[[ MATERIAL SHOWN, beginning ]]

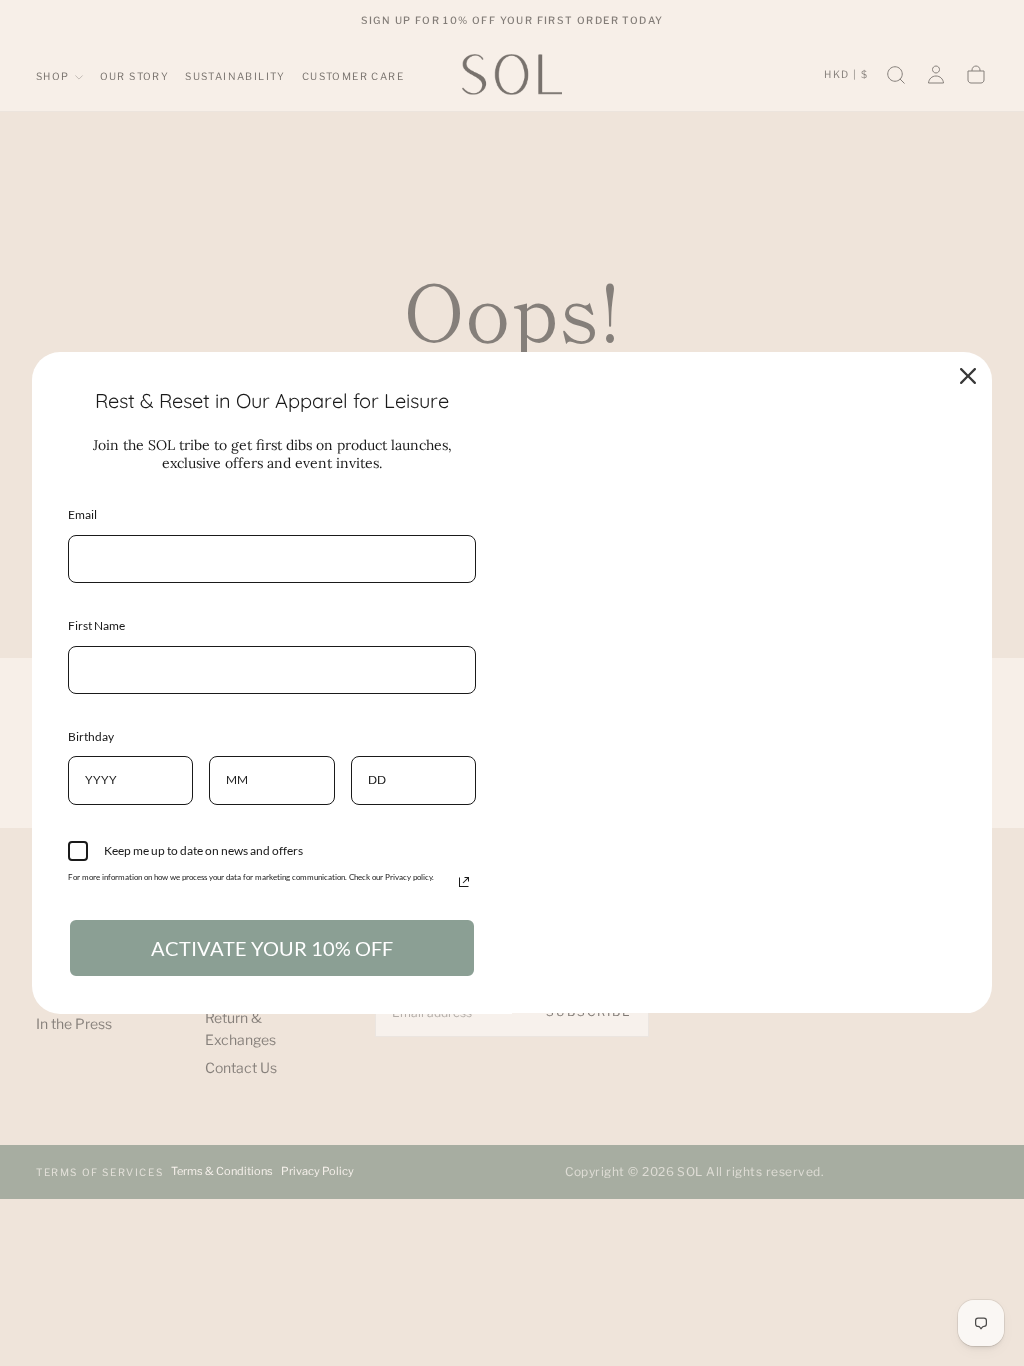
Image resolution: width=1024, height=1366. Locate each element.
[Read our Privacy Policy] (464, 882)
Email (82, 514)
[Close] (968, 376)
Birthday (91, 736)
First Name (96, 625)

[[ MATERIAL SHOWN, end ]]

» **WHAT IS REQUIRED**:
What is needed is a verbatim transcription of the records, minus the pictures.

» **SOLUTION**:
Image resolution: width=1024, height=1366. Locate each element.
[Read our Privacy Policy] (464, 882)
Email (82, 514)
[Close] (968, 376)
Birthday (91, 736)
First Name (96, 625)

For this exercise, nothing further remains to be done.